- Task details
Pull out the rows starting with the line containing "You are a computer-use agent." and continuing through the end of the rows, copying each line verbatim. Omit the pictures.

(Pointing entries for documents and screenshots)
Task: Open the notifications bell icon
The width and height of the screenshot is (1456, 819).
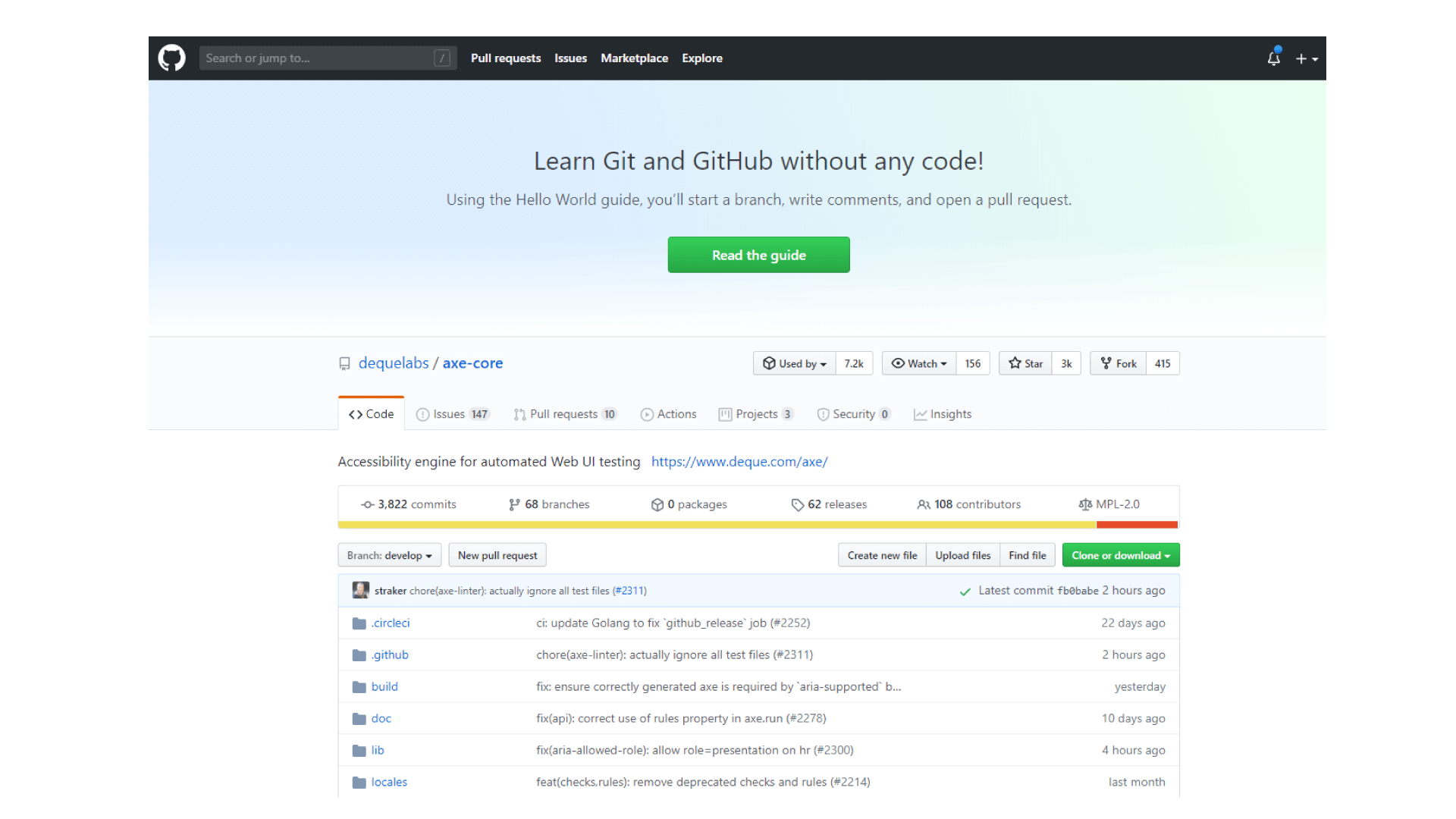Action: (1273, 58)
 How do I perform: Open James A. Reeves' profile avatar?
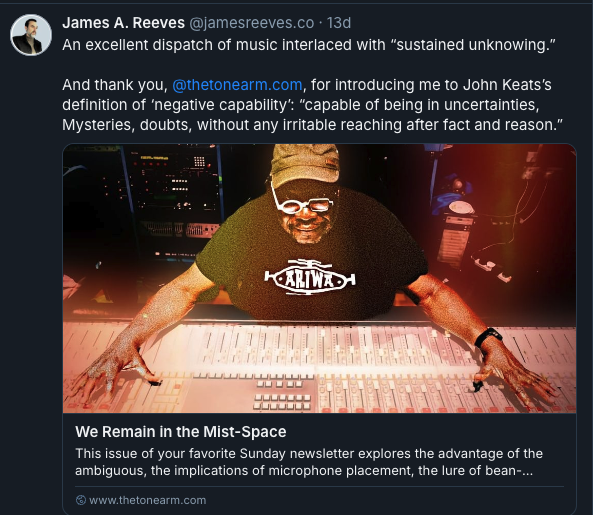[31, 35]
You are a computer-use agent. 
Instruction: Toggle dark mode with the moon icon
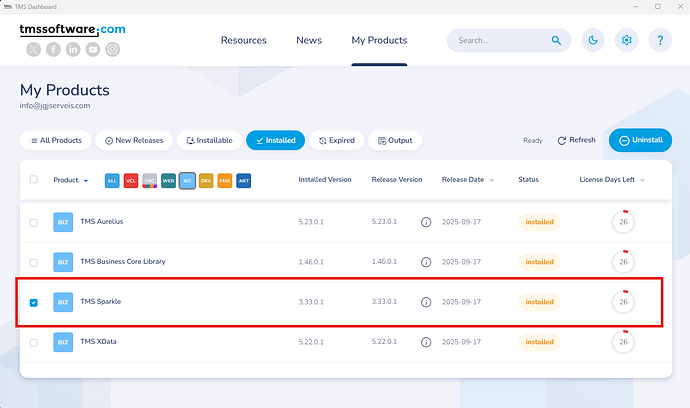coord(594,41)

- Reply to the task
You are a computer-use agent. 
Instruction: Toggle dark mode with the moon icon
coord(594,41)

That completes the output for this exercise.